Using the records below, repeat exactly the lines from the one holding "Task: Toggle the 显示历史记录 checkbox" through the one holding "Task: Click the BLOOM Buzz scrollbar up arrow", both ends included, and no others.

*** Data listing Section Begins ***

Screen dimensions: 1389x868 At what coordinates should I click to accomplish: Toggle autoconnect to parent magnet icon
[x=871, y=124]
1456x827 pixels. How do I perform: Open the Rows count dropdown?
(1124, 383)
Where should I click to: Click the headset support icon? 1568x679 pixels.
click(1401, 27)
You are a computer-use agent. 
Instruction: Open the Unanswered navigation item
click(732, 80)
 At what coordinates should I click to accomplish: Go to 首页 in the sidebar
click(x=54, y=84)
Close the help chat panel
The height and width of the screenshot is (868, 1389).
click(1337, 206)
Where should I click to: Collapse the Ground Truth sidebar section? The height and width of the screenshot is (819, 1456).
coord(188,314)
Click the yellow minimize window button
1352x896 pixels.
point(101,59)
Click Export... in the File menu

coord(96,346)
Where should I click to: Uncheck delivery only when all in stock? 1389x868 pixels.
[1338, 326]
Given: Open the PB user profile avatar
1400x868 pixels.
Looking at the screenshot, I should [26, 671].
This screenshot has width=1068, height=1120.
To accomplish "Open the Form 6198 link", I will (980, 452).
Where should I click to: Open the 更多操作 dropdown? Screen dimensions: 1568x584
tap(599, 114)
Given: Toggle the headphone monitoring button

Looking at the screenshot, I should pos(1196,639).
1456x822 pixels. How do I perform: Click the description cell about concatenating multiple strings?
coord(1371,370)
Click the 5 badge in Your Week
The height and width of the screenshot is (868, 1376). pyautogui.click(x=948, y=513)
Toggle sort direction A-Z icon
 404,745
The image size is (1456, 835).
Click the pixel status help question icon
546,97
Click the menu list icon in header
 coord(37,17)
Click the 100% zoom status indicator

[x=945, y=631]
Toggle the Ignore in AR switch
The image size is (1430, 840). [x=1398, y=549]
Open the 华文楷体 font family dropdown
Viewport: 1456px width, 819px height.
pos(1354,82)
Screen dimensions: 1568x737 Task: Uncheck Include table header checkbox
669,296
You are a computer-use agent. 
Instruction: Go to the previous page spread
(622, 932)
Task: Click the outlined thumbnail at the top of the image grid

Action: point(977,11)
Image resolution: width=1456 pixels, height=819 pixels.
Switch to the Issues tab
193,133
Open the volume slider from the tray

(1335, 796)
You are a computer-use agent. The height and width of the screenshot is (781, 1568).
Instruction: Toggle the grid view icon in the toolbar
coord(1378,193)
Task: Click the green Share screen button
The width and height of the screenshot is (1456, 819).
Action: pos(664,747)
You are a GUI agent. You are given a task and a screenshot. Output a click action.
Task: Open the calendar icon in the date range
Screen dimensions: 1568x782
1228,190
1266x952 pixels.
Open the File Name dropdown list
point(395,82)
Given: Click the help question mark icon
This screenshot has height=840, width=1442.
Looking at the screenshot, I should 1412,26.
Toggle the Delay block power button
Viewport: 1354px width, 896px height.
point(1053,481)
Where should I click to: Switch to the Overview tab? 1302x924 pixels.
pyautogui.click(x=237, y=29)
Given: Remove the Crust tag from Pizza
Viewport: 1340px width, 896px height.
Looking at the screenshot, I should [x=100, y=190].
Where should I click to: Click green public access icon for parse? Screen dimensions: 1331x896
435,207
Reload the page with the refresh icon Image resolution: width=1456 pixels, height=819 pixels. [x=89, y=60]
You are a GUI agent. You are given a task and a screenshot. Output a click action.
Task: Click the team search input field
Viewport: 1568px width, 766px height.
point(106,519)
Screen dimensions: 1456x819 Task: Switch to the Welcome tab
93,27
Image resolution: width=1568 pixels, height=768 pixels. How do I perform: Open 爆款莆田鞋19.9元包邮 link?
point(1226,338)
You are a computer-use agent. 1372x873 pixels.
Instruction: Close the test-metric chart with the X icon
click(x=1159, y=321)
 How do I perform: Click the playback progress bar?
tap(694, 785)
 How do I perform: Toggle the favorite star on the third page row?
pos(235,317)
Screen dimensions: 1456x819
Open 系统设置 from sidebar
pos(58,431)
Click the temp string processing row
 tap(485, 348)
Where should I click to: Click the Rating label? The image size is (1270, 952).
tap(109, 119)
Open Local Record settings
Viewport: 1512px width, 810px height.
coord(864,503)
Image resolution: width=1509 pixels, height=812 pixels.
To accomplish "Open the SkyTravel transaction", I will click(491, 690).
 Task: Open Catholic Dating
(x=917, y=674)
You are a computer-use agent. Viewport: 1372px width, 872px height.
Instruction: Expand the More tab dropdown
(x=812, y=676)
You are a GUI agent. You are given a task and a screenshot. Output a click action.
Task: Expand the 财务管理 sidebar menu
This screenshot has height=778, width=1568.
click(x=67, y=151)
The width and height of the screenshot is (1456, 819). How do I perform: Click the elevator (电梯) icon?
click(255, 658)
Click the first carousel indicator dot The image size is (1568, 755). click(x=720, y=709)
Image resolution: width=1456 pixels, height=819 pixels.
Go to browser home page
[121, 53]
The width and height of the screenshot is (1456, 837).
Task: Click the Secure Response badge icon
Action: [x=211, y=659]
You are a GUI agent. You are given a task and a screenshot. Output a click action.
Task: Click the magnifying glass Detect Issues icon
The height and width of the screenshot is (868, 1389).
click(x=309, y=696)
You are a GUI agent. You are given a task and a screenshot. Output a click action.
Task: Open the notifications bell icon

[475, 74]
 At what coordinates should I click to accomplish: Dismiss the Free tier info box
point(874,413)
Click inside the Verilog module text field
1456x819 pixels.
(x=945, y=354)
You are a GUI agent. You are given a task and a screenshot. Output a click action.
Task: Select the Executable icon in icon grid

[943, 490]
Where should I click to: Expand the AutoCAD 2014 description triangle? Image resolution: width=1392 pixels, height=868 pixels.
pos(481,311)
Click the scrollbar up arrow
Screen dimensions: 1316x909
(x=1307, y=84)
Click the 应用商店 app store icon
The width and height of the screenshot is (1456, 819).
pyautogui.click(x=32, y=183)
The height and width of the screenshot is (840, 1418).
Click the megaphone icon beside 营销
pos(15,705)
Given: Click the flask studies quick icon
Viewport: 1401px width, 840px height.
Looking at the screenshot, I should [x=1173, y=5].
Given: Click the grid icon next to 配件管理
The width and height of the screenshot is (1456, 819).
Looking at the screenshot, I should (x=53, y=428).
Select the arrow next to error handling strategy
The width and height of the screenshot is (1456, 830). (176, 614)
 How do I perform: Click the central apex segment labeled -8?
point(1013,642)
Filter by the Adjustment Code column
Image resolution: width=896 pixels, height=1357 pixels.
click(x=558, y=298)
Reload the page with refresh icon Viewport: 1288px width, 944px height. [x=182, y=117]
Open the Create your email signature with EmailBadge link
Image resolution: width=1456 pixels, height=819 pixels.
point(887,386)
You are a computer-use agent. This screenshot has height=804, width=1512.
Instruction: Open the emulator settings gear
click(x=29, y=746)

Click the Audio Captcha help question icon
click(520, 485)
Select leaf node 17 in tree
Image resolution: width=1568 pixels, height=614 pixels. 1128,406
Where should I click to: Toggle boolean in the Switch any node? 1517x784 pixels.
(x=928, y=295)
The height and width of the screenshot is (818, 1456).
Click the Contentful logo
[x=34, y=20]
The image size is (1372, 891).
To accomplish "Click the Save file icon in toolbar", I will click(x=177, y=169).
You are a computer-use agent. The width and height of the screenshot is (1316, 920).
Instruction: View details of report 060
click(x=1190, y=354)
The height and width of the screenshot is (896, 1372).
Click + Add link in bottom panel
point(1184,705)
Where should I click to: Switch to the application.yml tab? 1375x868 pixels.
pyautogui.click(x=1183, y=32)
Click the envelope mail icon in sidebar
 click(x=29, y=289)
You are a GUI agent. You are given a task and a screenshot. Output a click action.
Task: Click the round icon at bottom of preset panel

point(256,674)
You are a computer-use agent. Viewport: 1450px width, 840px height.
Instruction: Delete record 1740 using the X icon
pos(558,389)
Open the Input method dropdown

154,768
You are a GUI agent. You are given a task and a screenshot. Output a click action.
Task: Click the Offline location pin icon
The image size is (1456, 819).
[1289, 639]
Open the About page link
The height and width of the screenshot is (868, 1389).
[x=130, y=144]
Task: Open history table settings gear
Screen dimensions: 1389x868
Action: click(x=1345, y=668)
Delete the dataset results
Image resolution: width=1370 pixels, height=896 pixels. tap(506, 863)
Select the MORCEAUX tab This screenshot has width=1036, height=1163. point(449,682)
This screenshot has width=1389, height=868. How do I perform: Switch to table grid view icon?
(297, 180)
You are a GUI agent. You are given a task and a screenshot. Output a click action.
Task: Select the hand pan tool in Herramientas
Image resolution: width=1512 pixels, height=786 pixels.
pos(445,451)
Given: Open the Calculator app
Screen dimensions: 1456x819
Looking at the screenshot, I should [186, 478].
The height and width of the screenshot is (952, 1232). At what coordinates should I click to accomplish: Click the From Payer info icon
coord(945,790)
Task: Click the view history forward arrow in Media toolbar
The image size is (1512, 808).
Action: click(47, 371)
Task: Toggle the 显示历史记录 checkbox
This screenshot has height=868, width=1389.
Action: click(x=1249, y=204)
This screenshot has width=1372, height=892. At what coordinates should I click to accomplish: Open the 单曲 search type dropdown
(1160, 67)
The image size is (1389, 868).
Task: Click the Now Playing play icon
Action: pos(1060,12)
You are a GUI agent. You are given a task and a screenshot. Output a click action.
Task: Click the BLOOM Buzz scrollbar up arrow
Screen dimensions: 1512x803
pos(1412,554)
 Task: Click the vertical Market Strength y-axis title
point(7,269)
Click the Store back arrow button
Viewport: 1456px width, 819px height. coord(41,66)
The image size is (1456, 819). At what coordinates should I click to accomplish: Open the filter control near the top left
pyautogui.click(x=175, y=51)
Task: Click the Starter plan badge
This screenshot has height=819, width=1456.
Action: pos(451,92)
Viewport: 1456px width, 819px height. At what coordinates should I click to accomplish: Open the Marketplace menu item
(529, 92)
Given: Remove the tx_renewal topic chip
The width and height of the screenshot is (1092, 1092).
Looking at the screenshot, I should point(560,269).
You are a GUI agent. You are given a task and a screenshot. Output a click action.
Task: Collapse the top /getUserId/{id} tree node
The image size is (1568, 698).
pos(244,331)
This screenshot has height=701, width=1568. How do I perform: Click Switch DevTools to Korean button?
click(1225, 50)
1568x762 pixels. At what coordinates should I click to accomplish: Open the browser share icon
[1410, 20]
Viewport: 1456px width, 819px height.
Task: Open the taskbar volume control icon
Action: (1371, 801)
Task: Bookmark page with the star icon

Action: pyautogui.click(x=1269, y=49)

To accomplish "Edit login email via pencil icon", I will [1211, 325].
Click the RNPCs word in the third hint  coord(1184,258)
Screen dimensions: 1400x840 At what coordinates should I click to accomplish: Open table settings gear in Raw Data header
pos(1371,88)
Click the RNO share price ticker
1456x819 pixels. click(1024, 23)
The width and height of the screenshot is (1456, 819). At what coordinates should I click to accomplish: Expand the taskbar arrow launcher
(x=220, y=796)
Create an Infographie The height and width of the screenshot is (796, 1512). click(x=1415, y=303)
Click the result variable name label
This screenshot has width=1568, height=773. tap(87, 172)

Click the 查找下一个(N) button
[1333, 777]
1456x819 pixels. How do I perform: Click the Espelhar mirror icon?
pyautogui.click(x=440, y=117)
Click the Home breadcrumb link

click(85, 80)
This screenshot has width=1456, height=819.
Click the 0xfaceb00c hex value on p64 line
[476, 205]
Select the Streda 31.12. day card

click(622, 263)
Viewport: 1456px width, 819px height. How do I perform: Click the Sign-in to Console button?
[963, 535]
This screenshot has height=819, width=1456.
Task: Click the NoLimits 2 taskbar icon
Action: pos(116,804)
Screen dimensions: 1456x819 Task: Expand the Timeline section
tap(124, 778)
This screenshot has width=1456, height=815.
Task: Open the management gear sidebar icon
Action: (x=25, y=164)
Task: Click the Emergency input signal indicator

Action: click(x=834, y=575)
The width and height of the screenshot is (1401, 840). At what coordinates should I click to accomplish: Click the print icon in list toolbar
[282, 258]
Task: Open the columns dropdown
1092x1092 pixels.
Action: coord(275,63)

*** Data listing Section Ends ***

> _Answer space_
Task: Toggle the 显示历史记录 checkbox
This screenshot has height=868, width=1389.
Action: click(x=1249, y=204)
This screenshot has width=1372, height=892. At what coordinates should I click to accomplish: Open the 单曲 search type dropdown
(1160, 67)
The image size is (1389, 868).
Task: Click the Now Playing play icon
Action: pos(1060,12)
You are a GUI agent. You are given a task and a screenshot. Output a click action.
Task: Click the BLOOM Buzz scrollbar up arrow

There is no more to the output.